Mindful of the omicron wave, which may soon put L.A.’s restaurants on the ropes again, here’s 10 highlights for 2021 — including wet-aged Wagyu from Sugarfish’s business brain and all the new places to visit when the Cinerama Dome reopens.

Mask up and show proof of vaccination at the hostess stand. 2021 has been a strange year, and stranger still within the L.A. dining scene, where the pandemic’s ongoing fluctuations and shifting mandates collided with patrons’ risk tolerance. As the omicron variant spreads, perennially tough reservations like Gjelina and Bavel have been reeling from newly affected employees.

Add to this restaurateurs’ attempts to hire staff as minimum wage measures push baseline hourly pay upward, with West Hollywood raising the standard to $17.64 — the highest in the nation — for hotel workers beginning Jan. 1. (The federal minimum wage has remained stagnant at $7.25 since 2009.)

Yet dining culture persists.
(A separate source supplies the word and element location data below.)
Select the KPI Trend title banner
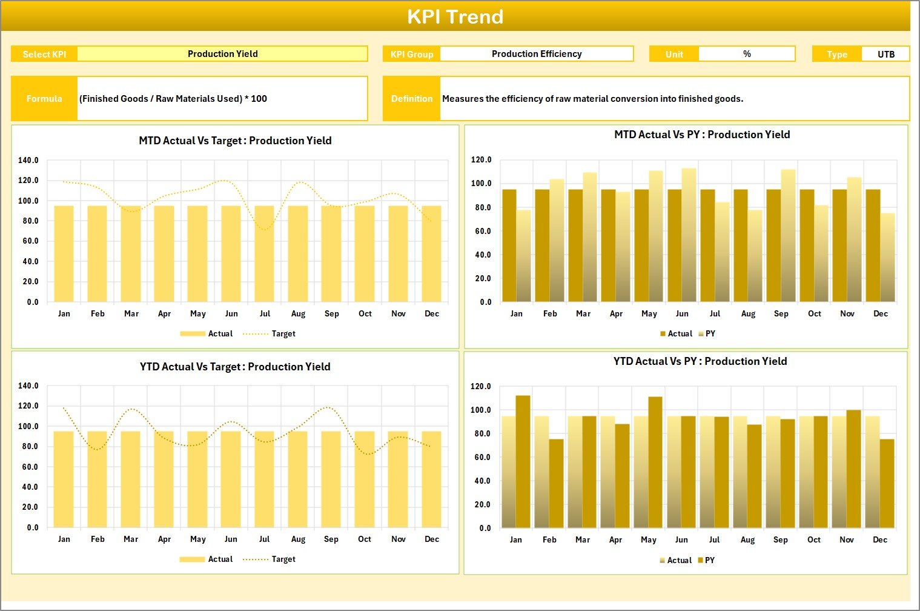 (457, 17)
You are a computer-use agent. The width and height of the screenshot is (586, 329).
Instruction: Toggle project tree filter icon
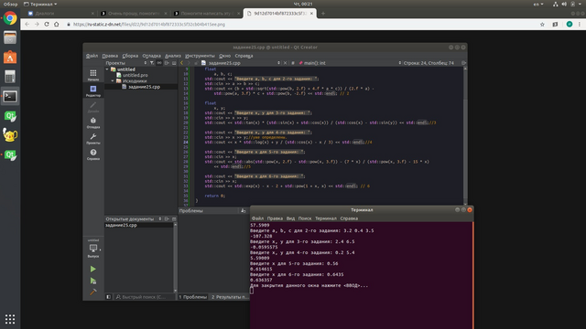click(152, 63)
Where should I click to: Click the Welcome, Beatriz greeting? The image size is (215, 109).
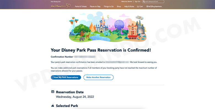click(127, 1)
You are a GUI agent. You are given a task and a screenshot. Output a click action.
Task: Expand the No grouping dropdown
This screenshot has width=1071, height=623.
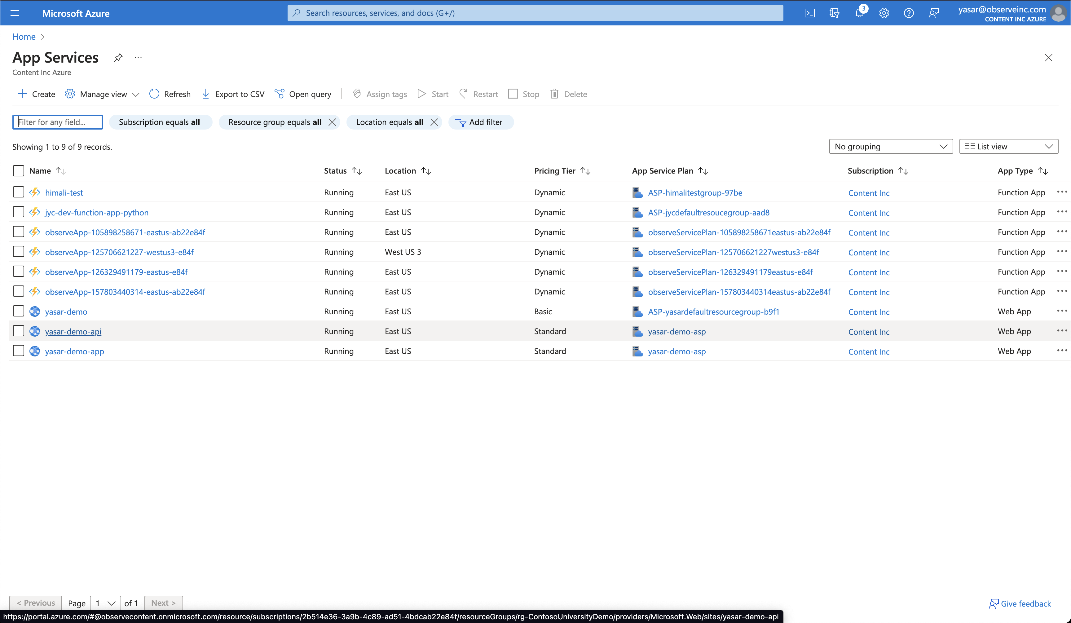(x=890, y=147)
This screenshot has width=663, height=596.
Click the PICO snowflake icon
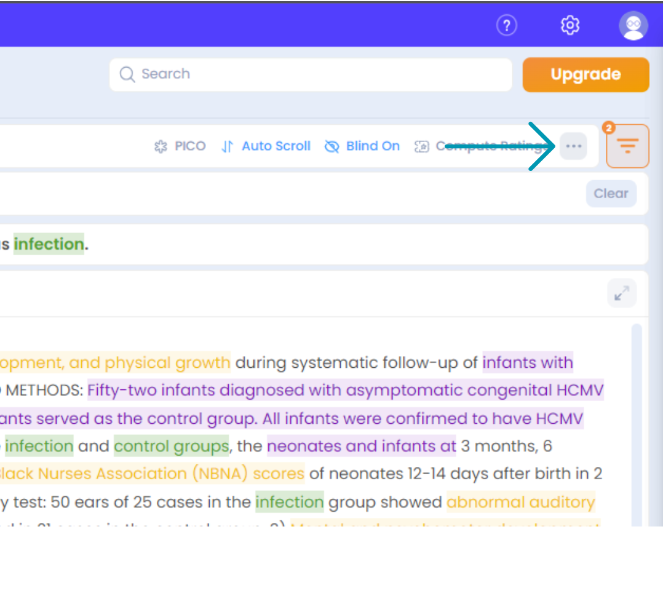pos(161,146)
It can be found in a return to grand formality at Fanny’s at the Academy Museum, or at the blossoming multiplicity of Instagram-only delivery options, or in the latest wave of energetic new kitchens in Hollywood. Here are 10 highlights.

THEY WILL SURVIVE

Beverly Hills gem Maude (212 S. Beverly Dr.), celebrity chef Curtis Stone’s tasting-menu concept which had previously earned a Michelin star, will soon re-emerge following a brief COVID-era pivot earlier this year when it was The Pie Room, a savory-and-sweet takeaway pastry shop. Another Michelin-anointed restaurant, the veggie-centric Santa Monica omakase sushi spot Shunji (3003 Ocean Park Blvd.), has found a new home after it lost its old one on Pico Boulevard — famously a former Chili Bowl restaurant shaped like an actual chili bowl. Speaking of architectural gems, Hollywood’s exquisite midcentury 101 Coffee Shop (6145 Franklin Ave.), shuttered a year ago and immortalized in Swingers, has been revived as the Clark Street Diner by the acclaimed Eastside bread brand.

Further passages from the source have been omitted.